The lack of an image prompt sometimes allows the AI to be more “creative” and sometimes to better respond to text prompts, but using an image prompt adds a level of realism and detail enabled by the quality of the high-res image I created with my own personal style.

Image Prompting

Through the nearly 2,000 prompts, I experimented with different combinations of word and image prompts. It is fascinating to see what the AI interprets from the image. To me, the most important element of the image I wanted the AI to follow is the consistent rectilinear composition, and general lighting quality, but it does a great job at understanding the design language of the structure and reinterpreting it. Below are four generations using different real-life buildings as image prompts while keeping the text prompt consistent.

Prompt - (Image) a unique art deco skyscraper with an iconic spire photographed at sunset with soft dramatic lighting --ar 2:3 --iw 2 (—ar sets the aspect ratio, and —iw changes the weight of the text vs image)

Carbide and Carbon Building, Chicago IL.

Eastern Columbia Building, Los Angeles CA.

Genesee Valley Trust Building, Rochester NY.

Buffalo City Hall, Buffalo NY.

Text Prompts

There were a variety of different prompting formats I tried, ranging between short and simple to very descriptive.

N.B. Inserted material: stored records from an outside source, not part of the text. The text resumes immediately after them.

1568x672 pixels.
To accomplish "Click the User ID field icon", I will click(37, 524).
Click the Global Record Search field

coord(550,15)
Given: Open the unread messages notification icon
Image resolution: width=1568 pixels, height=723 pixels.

I found that thinking of architectural style, materiality and lighting yielded interesting results. It is also good to include words like “iconic” or “unique” to try to generate atypical results. Below are examples of using the same image prompt of the General Electric Building in New York but varying the text.

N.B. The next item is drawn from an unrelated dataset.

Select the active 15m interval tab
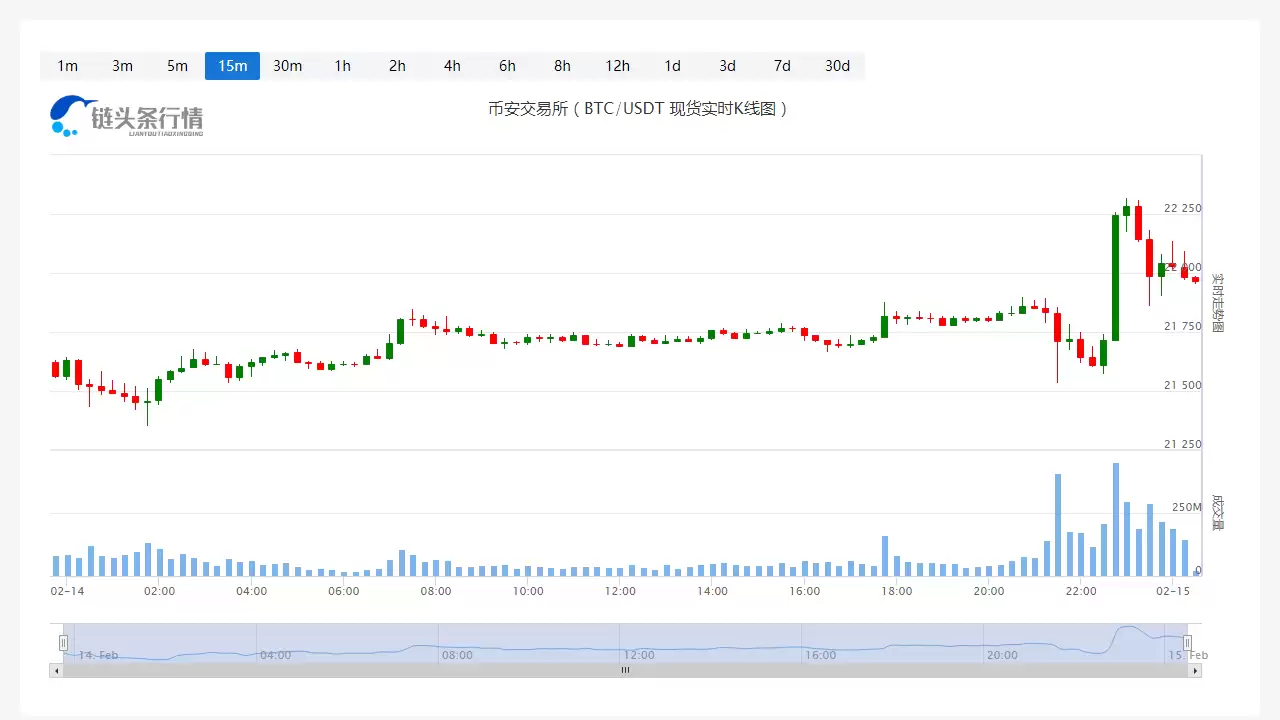Screen dimensions: 1280x720 tap(232, 66)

Prompt - (Image) an all white art nouveau skyscraper made from carved white marble with a shimmering aluminum panel spire. --ar 2:3

Often times the text is not explicitly followed. The “Aluminum panel spire” was not generated.

Prompt - (Image) a sinister all black skyscraper with red art deco details. The facade is made of all black metal with a unique black spire --ar 2:3

You can see here how the text was not explicitly followed, as there is some brown stone in some of the options.

Image Weight

The --IW command at the end of a prompt enables users to change the “weight” between words an image prompts between a range of 0 to 2. This is helpful for making sure the AI listens to your words, but very quickly things like composition from the image become lost. Below are examples with a real building image I create on the left (70 Pine in NYC) and the output on the right.

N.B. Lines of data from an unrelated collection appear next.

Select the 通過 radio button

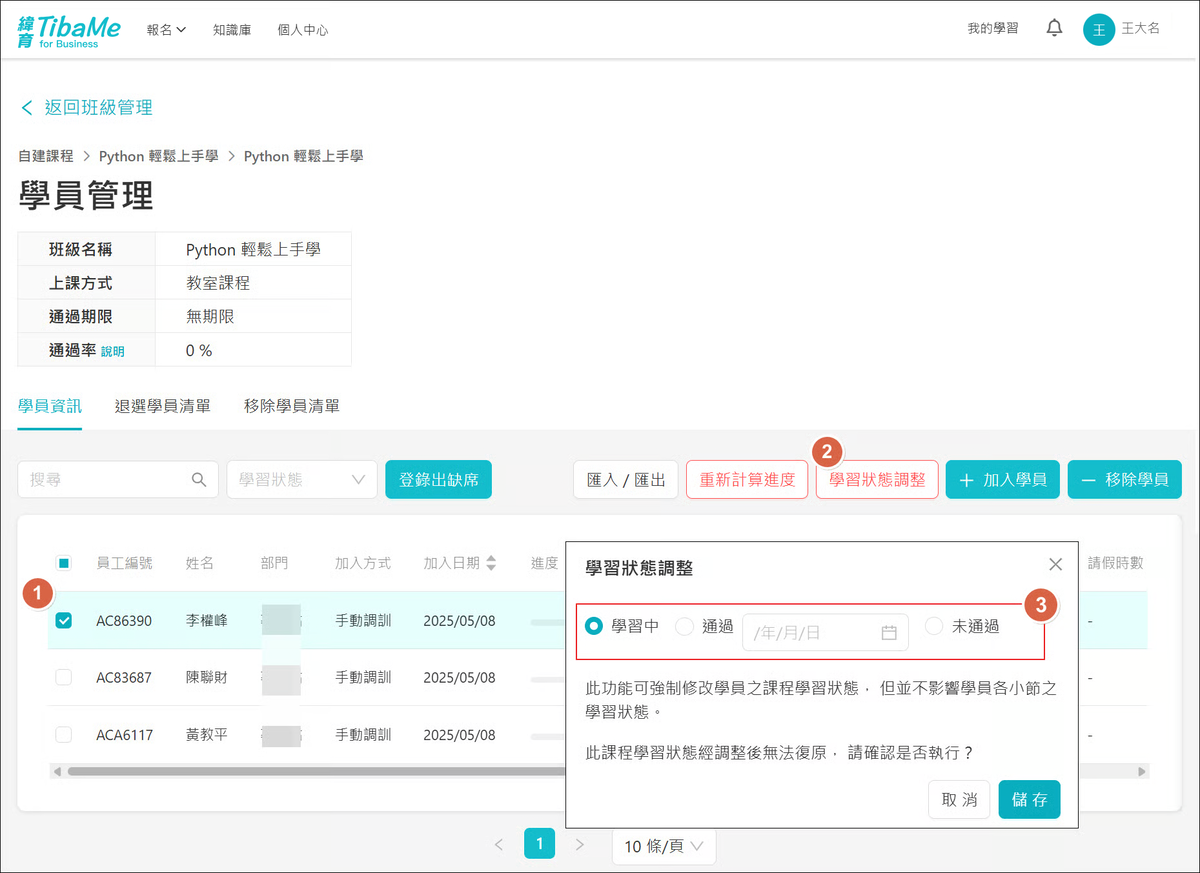684,626
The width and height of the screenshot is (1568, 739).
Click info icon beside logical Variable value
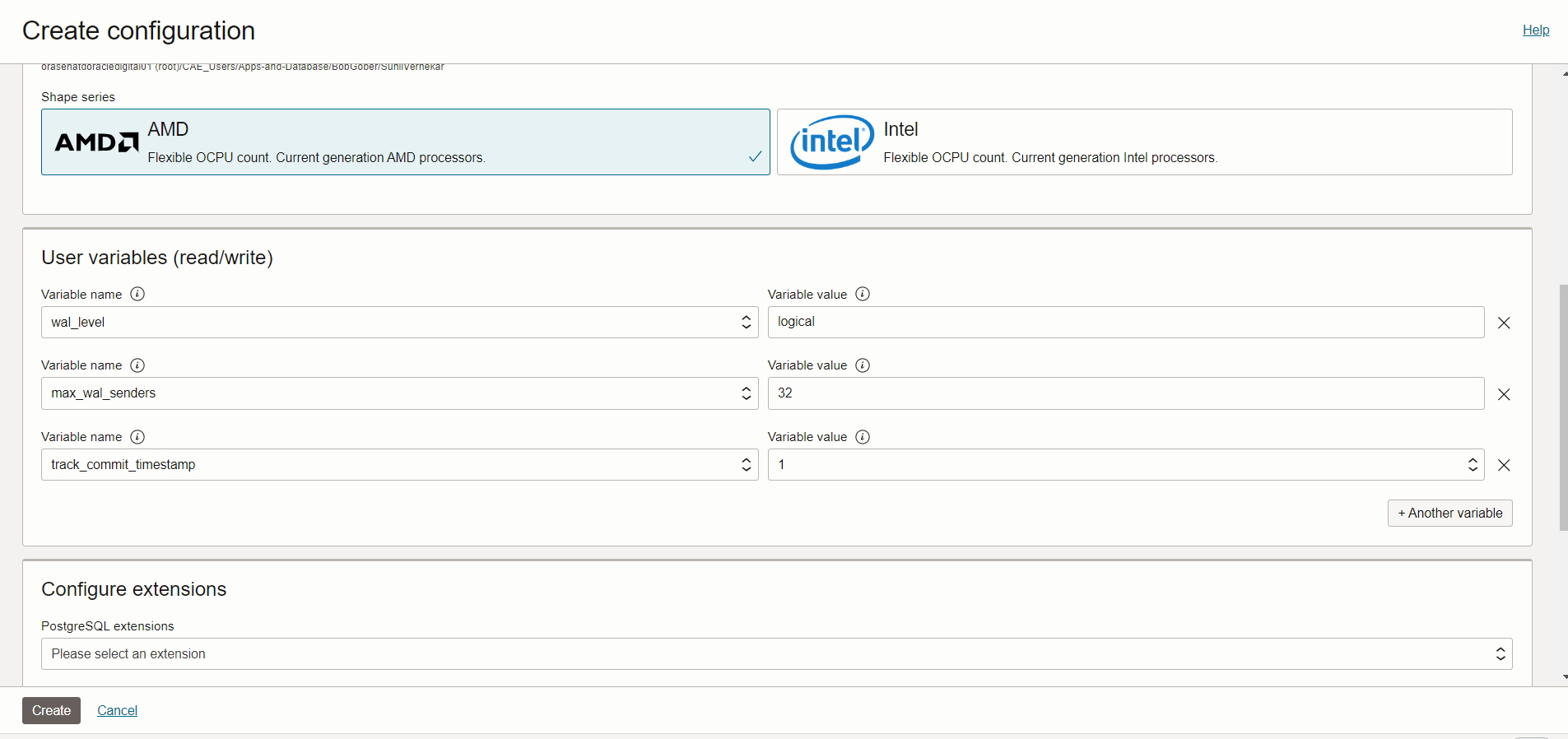pyautogui.click(x=863, y=294)
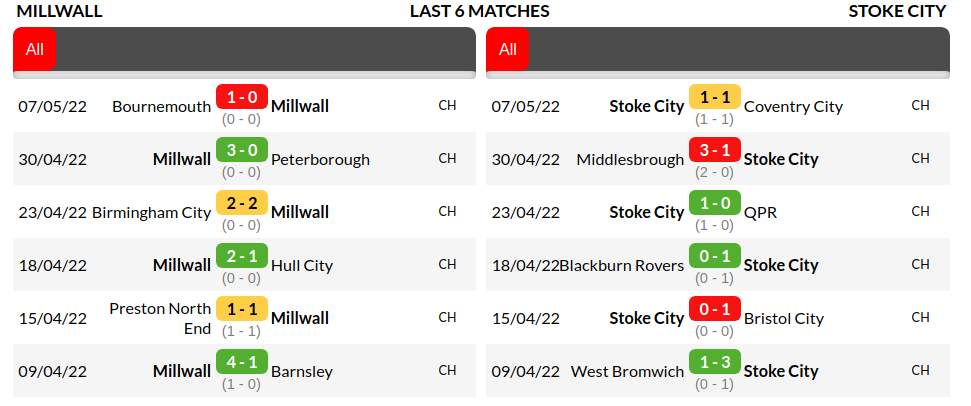The width and height of the screenshot is (971, 406).
Task: Open the 1 - 1 Coventry City score
Action: 714,98
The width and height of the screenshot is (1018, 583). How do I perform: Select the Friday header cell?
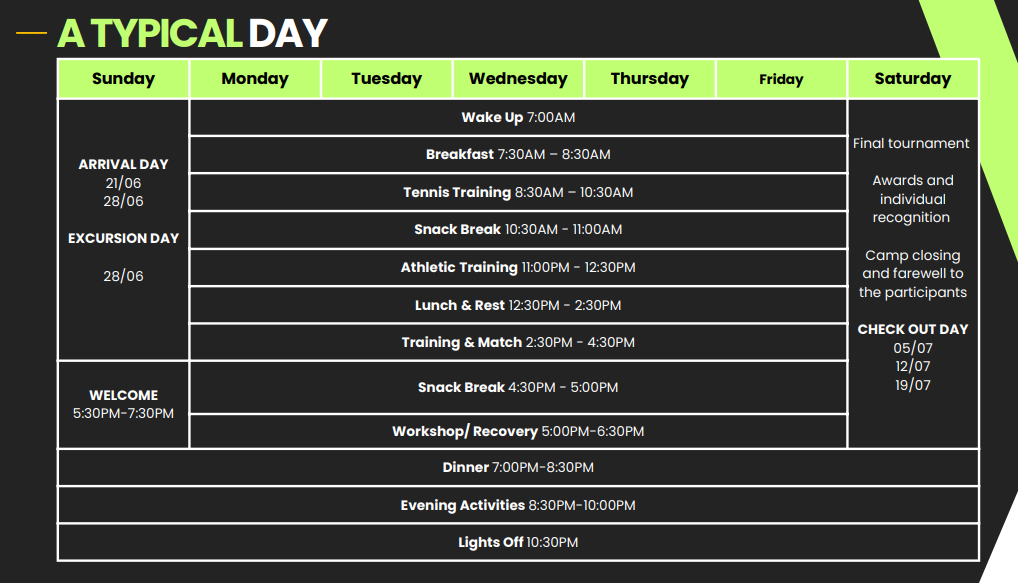pos(781,79)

Prompt: (Image prompt) a sinister all black skyscraper with a dramatic design. There are red art deco details. --ar 2:3 --iw .5

You can see that with a lower IW, the AI follows the “all black” prompt better and diverges from the massing of the building, but the composition of the images is unsatisfactory, with converging vertical lines and no city in the background.

Prompt: (Image prompt) a sinister all black skyscraper with a dramatic design. There are red art deco details. --ar 2:3 --iw 2

With a higher image weight the AI doesnt follow the “all black” prompt, keeping the contrast in materials seen in the prompt image, and staying more true to the massing. The composition is perfect for higher IW generations.

Photoshop

In the creation of the final presented images, Photoshop was used to fix any issues in the generation. Often times I had to replace or manipulate the backgrounds of the buildings, and I cleaned up any obvious mistakes in the generations.

The output straight from Midjourney is on the left, and the refined Photoshopped version is on the right. The background was replace, composition was adjusted, windows were added and color and tone was enhanced.

Closing thoughts

I worked in an architecture office designing high rise buildings for 3 years, and I think it is an interesting analogy. At work, I was the one who did the nitty gritty creation of design options that were prompted by my project architect / manager albeit much slower than AI. Through this AI process I began to feel like more of a manager, steering the ship and curating options. It was like I have my own team of entry-level designers producing designs based on my specifications, and it was my job to sift through their work to discover the nuggets of brilliance amidst the plethora of fails.